I’m OK alone.
I thought this as I was waiting for my first (of many, let’s hope!) interview of the job search process in a new town. OK, it was kind of exciting to have that first one be in Washington, DC – even if it was just a recruiting agency. I was early for the interview – after mistiming my drive, parking and Metro ride into DC – and luckily there is a Starbucks literally on just about every block. I had a coffee, read the Washington Post and thought…it is really noisy in this coffee shop but I’m OK alone.
Later in that same week I do admit that I teared up when the waiter at Friendly’s offered me a kind word. I found myself shakily returning smiles from strangers at the supermarket. Do we ever truly appreciate the kindness of strangers until we need it ourselves? I noticed attending Mass at strange churches week after week was an unexpected loneliness. Sometimes, when I took long walks I had a strange sense of displacement. It seemed to me that this is not where my footsteps should be taking me. Of, course that thought assumed that I knew where I was going and, believe me, that is not generally the case these days. But, really, I’m OK alone.
I can search or sit for hours in a Library…and I am. It feels familiar to be surrounded by books and ideas and curiosity; even if it is very strange not to be in my Library where I knew where every book lives. Libraries are universal, everyone is welcome and ideas live. No one is alone in a Library, but it is OK to be alone in a Library.

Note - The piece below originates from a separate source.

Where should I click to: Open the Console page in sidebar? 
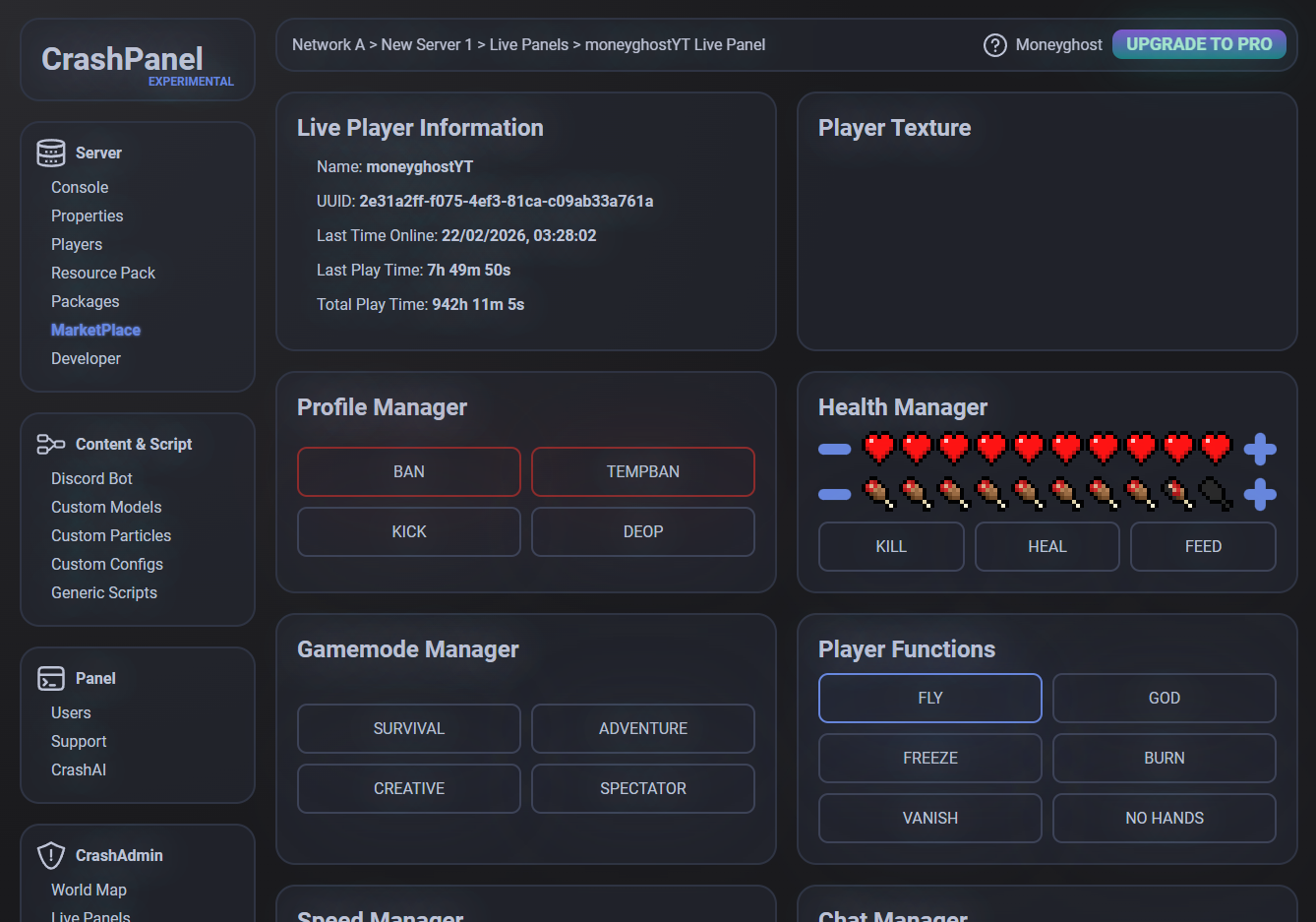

I feel safe in Libraries, but my thoughts today turn to that fateful Library in Columbine High School where, ten years ago today, people died. Doug Johnson, Librarian and author of Blue Skunk Blog, writes eloquently about Columbine and Community today. He notes that one of the most important roles of educators and Librarians is to create communities for young people. I am most proud of the fact that the Library I had a small part in building at my high school was a community for students and teachers and parents and community members.

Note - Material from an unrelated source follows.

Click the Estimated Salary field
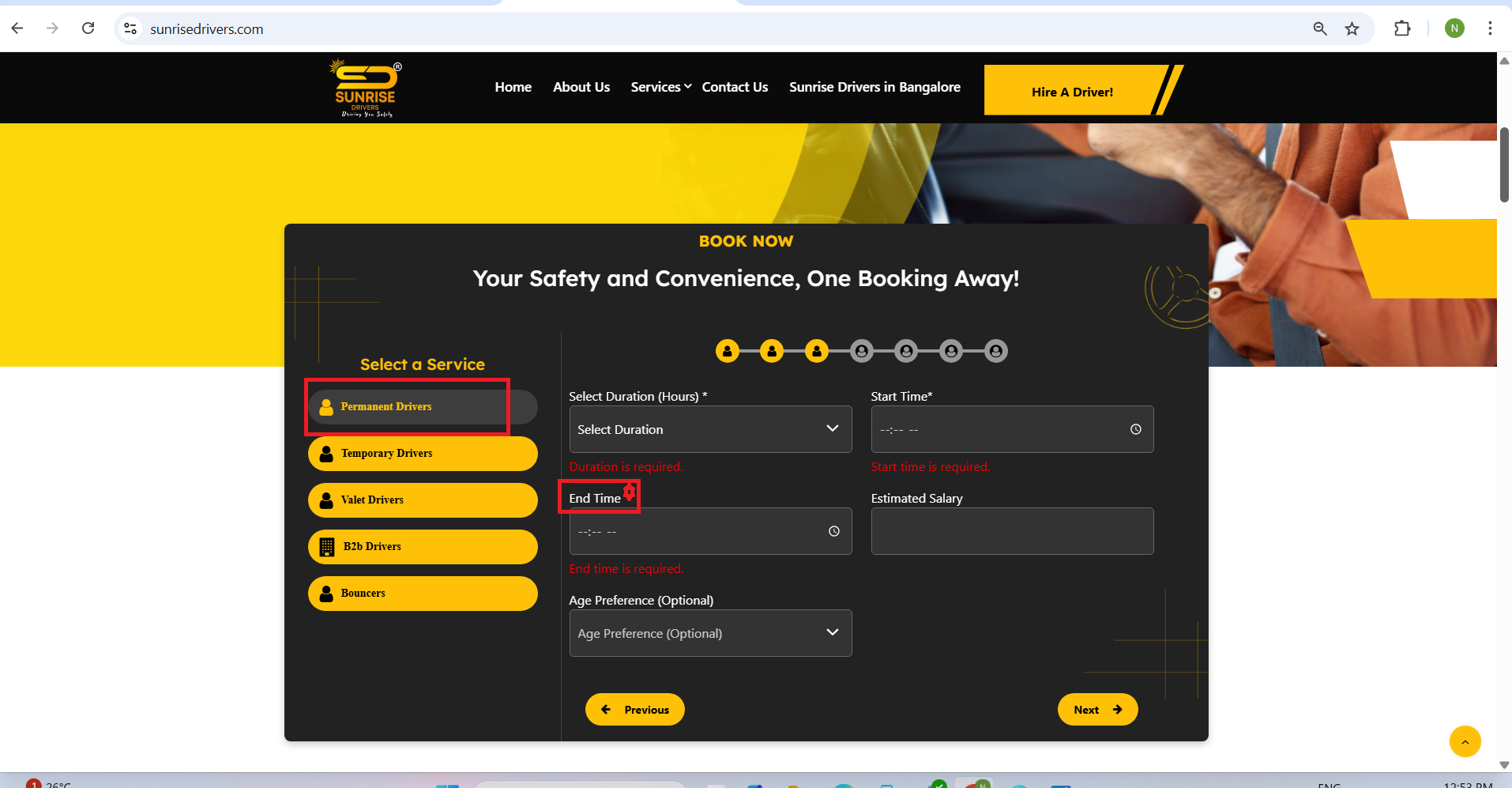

I am OK alone…but I am better for the community I build and belong to. My good friend Sr. Linda often discussed the importance of community to Catholics when I would be frustrated about the Church. She would ask me to remember that the “Church” is not Rome, nor the power of the priests. It is the community of catholics defined as including or concerning all humankind; universal.
I need to find that community here in this new home, new town, new church, new job, and these new libraries that I now find myself. I may have taken a first step this weekend. My husband and I attended Mass at the Church of the Nativity in Burke, VA. It was a comfortable, welcoming parish. The priest spoke of a book in his homily – Left to Tell: Discovering God Amidst the Rwandan Holocaust by Immaculee Ilibagiza.The music was beautiful. I was reminded that while it is OK to alone…it is better to be in a community.